Who we are

The European ESTHER alliance contributes to the implementation of its member states policy for health sector development aid.

AN INITIATIVE TO COUNTER NORTH-SOUTH INEQUALITIES IN HEALTH

The ESTHER initiative acquired a European dimension soon after the creation of the GIP ESTHER (public French agency) in March 2002. An initial core of countries (France, Italy, Luxembourg and Spain) agreed in April 2002 to “jointly develop a programme ‘Network for Therapeutic Solidarity in Hospitals against AIDS’ in order to strengthen the skills and capacities of health structures in developing countries for the care of people living with HIV/AIDS, together with United Nations organisations and the Global Fund to fight AIDS, Tuberculosis and Malaria”.

The members agreed to set up a European Secretariat at GIP ESTHER. Two years later, in March 2004, four further countries ratified the same declaration (Austria, Belgium, Germany and Portugal) followed by Greece in September 2006. Norway joined the Alliance in November 2008, followed by Switzerland in November 2011 and Ireland in February 2012. In October 2012, the United Kingdom joined the EEA with an observer status.

The European Secretariat has advanced the extension and structuring of the network by holding a number of European and bilateral meetings. By 2012, almost all the European ESTHER Alliance’s member countries had released operating funds to define the modalities of their ESTHER work and implement activities in partner countries.
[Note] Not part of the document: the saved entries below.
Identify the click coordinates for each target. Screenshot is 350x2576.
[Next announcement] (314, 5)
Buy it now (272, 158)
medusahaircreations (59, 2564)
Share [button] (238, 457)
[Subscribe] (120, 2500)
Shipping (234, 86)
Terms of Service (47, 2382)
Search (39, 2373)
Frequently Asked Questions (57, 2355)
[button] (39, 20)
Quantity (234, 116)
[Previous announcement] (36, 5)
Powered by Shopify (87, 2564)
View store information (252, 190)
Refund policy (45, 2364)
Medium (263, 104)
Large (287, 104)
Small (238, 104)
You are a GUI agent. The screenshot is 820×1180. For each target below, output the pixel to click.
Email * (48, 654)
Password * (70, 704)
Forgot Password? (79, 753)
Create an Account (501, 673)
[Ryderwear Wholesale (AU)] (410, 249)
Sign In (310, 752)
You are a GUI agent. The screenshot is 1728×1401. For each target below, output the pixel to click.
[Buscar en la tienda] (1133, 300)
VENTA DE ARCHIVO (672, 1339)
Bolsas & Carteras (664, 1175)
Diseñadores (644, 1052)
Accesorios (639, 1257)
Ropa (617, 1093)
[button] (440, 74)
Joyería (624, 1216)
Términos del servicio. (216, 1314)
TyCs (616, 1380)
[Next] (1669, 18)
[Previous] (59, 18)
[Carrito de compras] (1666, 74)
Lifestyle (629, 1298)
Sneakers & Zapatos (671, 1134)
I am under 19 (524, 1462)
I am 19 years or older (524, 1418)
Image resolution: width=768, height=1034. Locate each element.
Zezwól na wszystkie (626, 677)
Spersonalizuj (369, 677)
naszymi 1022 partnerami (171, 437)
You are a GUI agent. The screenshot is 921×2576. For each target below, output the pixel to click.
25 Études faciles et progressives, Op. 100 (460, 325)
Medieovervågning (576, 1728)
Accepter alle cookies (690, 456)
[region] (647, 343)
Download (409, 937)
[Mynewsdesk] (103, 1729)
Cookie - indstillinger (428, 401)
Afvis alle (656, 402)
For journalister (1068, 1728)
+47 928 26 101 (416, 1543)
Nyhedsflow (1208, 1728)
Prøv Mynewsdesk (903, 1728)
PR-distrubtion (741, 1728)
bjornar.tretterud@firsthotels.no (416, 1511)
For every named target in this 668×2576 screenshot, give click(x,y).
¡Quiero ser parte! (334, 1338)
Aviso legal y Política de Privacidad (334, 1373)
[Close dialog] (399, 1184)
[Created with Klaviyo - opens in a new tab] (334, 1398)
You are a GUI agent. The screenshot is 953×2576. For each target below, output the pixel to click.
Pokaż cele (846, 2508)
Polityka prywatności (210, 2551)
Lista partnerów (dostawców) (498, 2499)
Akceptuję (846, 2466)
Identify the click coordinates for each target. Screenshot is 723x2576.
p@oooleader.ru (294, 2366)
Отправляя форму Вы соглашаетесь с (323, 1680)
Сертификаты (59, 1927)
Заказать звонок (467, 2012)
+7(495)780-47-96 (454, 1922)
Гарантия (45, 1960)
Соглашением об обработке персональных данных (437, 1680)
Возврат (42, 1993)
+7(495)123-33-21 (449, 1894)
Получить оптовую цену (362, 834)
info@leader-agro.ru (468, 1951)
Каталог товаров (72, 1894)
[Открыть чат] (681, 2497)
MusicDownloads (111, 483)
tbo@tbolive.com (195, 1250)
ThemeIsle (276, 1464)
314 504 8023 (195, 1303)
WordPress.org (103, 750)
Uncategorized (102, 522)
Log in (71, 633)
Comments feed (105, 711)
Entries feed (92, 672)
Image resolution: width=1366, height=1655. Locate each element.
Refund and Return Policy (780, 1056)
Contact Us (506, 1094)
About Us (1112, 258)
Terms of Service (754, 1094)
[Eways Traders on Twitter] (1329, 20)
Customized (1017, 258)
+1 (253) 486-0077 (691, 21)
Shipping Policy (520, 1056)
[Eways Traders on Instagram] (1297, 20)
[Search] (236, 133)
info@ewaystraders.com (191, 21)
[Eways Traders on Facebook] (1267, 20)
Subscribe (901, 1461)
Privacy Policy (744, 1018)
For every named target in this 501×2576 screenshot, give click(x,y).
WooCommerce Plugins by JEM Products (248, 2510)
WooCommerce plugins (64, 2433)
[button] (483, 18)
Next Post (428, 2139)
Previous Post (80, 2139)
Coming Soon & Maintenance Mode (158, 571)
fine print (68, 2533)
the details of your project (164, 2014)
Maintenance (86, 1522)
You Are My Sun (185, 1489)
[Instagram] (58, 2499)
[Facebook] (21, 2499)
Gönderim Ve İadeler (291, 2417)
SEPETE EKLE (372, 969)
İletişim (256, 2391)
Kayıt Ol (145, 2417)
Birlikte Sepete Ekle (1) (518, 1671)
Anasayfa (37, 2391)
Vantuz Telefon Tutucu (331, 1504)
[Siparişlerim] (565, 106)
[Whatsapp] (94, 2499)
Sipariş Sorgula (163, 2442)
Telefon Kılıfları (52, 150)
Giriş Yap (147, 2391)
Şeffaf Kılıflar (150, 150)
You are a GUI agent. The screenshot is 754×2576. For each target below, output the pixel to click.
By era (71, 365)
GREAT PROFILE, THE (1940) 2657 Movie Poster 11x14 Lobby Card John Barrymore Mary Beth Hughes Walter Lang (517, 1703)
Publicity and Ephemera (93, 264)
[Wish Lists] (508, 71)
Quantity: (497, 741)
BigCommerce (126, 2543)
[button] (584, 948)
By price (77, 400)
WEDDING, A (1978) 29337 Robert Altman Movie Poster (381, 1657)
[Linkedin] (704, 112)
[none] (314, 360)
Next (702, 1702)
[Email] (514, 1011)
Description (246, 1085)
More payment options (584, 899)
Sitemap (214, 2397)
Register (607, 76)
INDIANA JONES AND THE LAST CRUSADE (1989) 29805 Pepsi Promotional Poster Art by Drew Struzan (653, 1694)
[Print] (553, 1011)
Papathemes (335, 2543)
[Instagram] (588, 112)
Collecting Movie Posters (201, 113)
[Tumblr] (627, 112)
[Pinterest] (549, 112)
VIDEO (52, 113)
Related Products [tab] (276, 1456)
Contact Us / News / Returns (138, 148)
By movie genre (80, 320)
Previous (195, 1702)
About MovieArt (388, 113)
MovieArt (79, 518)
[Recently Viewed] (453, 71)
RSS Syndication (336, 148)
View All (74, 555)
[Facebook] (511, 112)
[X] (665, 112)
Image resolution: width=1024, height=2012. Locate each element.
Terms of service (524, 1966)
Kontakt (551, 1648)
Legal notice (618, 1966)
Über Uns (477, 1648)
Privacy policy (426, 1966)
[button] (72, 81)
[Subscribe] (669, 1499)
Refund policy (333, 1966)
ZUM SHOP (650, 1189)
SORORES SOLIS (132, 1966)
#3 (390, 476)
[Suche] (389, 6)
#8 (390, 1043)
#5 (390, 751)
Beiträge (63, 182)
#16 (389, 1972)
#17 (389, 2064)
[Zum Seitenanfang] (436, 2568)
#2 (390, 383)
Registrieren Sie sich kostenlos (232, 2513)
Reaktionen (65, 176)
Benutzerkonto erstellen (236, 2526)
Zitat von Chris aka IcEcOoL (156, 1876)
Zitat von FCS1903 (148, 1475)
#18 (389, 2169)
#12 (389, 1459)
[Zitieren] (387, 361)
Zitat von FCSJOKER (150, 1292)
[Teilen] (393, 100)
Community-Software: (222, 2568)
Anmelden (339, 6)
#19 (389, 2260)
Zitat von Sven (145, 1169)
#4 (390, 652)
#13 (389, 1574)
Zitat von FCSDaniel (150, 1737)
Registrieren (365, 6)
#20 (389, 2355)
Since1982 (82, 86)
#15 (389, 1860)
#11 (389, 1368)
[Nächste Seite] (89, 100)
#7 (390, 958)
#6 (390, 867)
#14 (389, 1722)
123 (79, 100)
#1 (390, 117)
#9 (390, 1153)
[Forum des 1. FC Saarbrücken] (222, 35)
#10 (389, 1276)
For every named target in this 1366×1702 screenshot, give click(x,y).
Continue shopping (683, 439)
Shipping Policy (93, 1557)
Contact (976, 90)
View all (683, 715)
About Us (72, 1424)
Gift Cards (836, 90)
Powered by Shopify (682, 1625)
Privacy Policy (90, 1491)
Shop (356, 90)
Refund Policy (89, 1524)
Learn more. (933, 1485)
Recent progress reports (European meetings in November 2011, June 2012 and October 2012) on each member country’s activities showed that the Alliance is active in nearly 40 countries in sub-Saharan Africa, North Africa, Central and South America, Central and South-East Asia.

Since its creation in 2002, the European ESTHER Alliance has strongly evolved, in respect to its health focus/mandate (1), its activities (2), its mode of action (3), its dimension (4).

(1)   From HIV/AIDS, the EEA is now involved in other global health priorities (MDG 4 – child health, MDG 5 – maternal health, MDG 6 – HIV, malaria and other diseases (TB) and beyond: e.g. hygiene and patient safety, blood banks, handicap care, neglected diseases). This represents a new agenda for the ESTHER Alliance, matching with the international agenda in health.

(2)   From a site to site care and treatment approach, the EEA has developed a Health System Strengthening approach through care and treatment in health facilities, psychosocial support, therapeutic education, hospital and care management, institutional capacity development, operational research, drug procurement, supply management, monitoring & evaluation, health policy design, quality management etc.

(3)   From the North/South hospital partnership modus operandi, the EEA has designed a model that includes additional and complementary approaches to hospital twinnings: Twinning with institutions other than hospitals (research institutes, universities), civil society organization partnerships, Extra Hospital Technical assistance, information and communication technologies, external funding implying new modes of action and accountability.

(4)   From 4 country members in 2002 (France, Italy, Luxembourg, Spain), the EEA now consists of 12 country members (Austria, Belgium, Germany, Portugal who joined in 2004; Greece in 2006; Norway in 2008; Switzerland in 2011 and Ireland in 2012) and one observer (UK).

These developments (points 1 to 3) arose out of a jointly driven process. They are the results of an independent development of each ESTHER’s national entities. An analysis of the key programs implemented by the Alliance has shown that two common denominators of all ESTHER entities is:

1. Activity: Health Human Resources capacity building

2. Mode of action: North / South  & South / South hospital partnerships

This represents the evolution of the ESTHER modus operandi and the definition of a new business model that reflects member country development cooperation in health priorities and the development cooperation in health landscape more than 10 years after the launch of the ESTHER Initiative.